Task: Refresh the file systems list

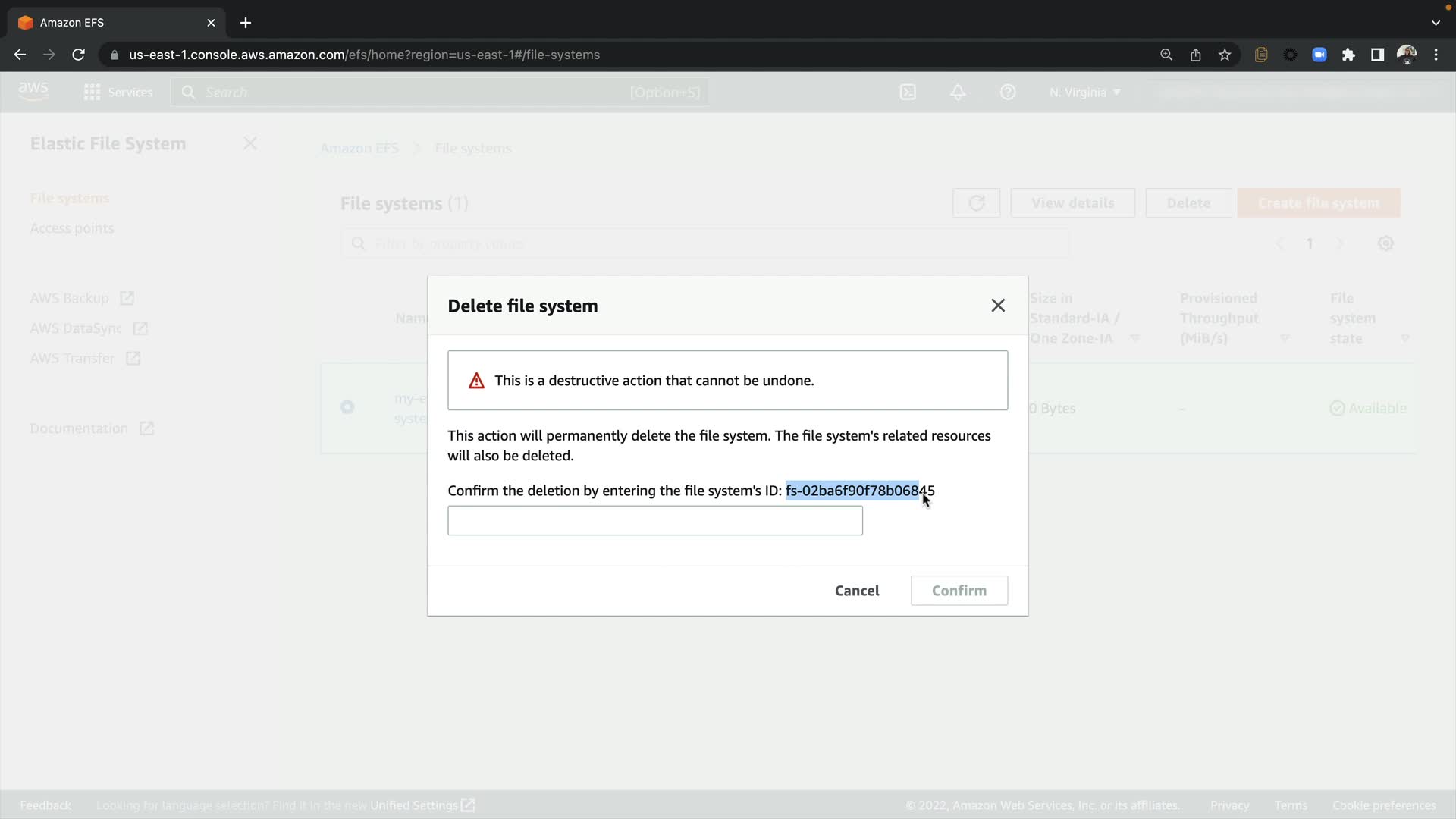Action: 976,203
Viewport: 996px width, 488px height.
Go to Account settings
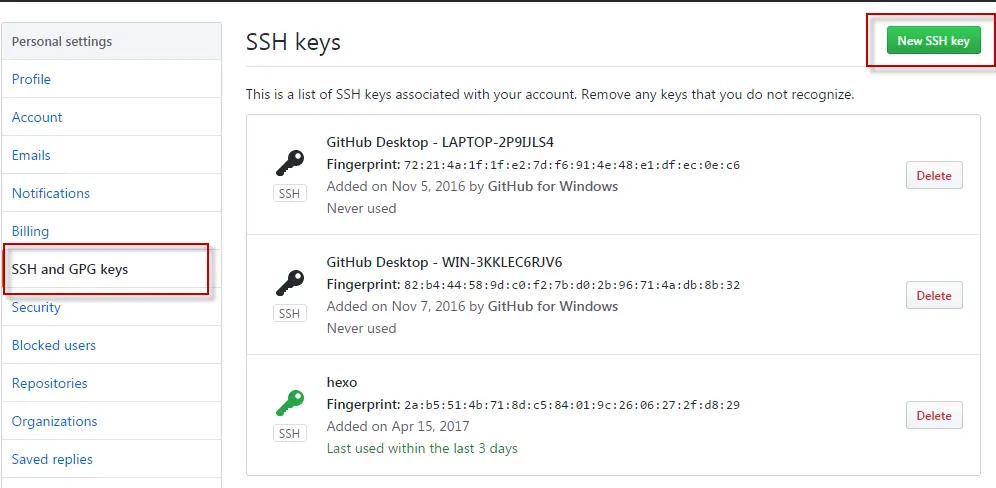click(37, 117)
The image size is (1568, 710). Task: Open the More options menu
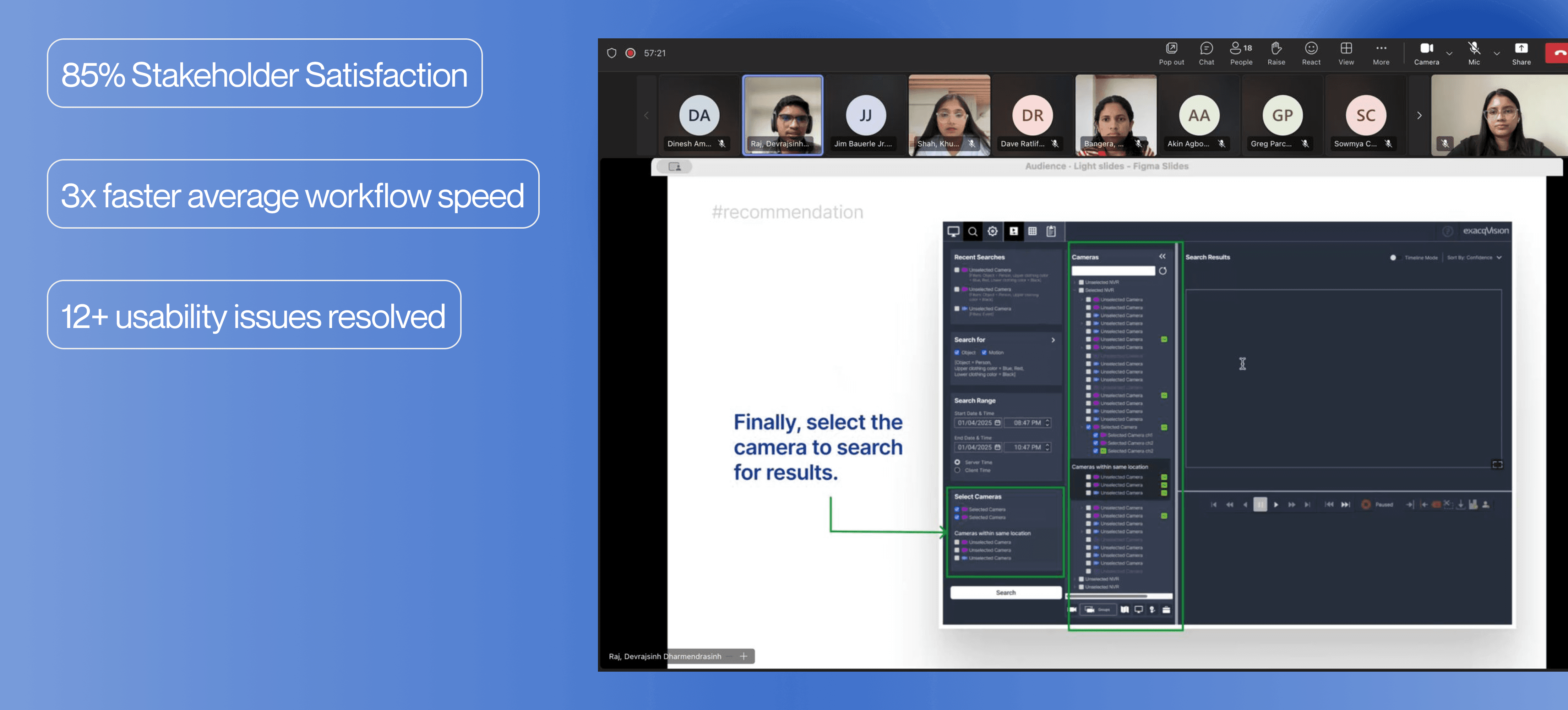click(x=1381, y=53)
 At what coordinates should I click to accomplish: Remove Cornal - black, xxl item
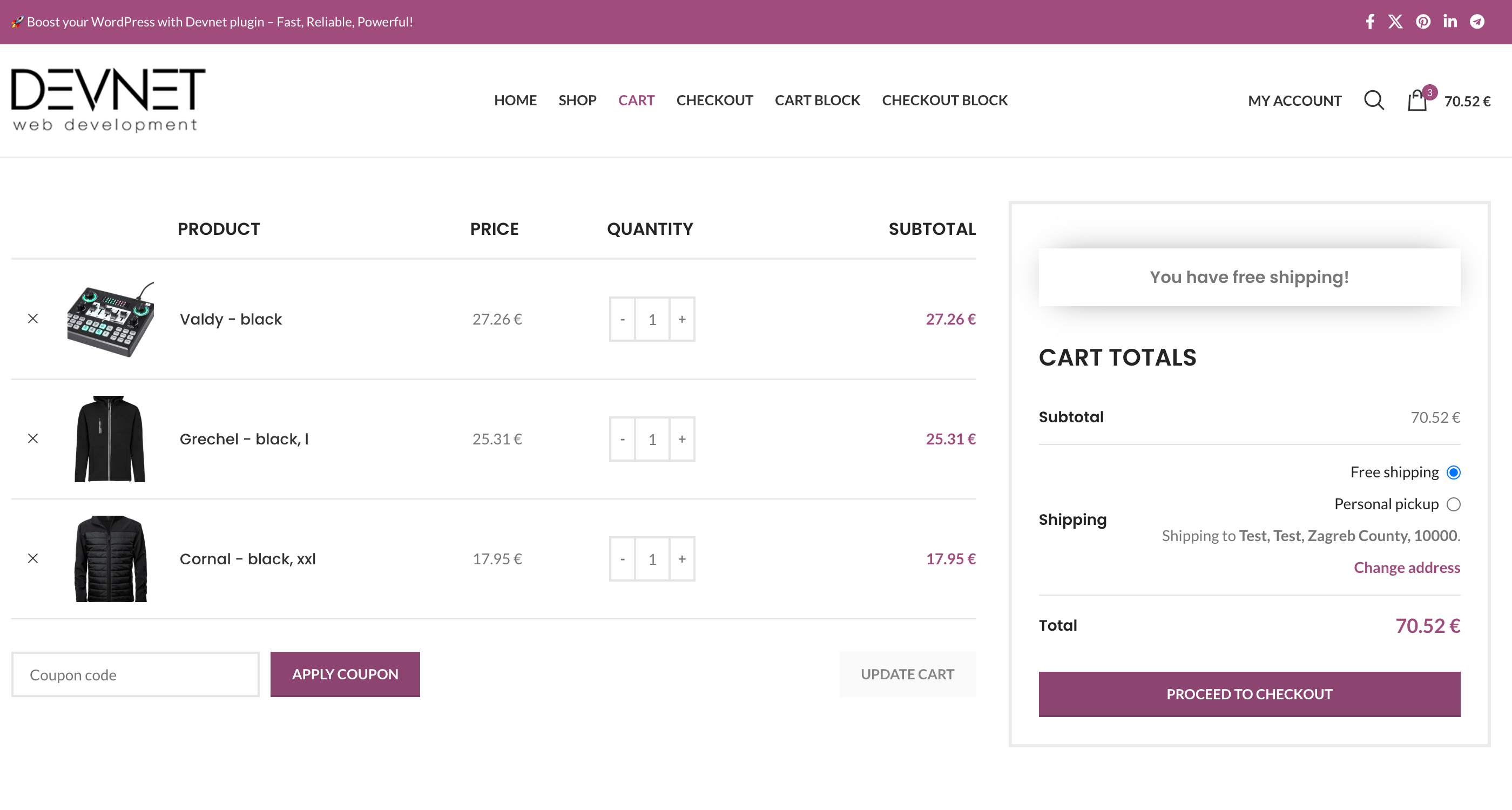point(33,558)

········

WHAT TO DO:
Can you repeat the entries starting at the line that contains "At what coordinates" and running through the end of the entries, swapping "Remove" for "Delete" and changing nothing else? Leave the pictures out.

SOLVED PROBLEM:
 At what coordinates should I click to accomplish: Delete Cornal - black, xxl item
point(33,558)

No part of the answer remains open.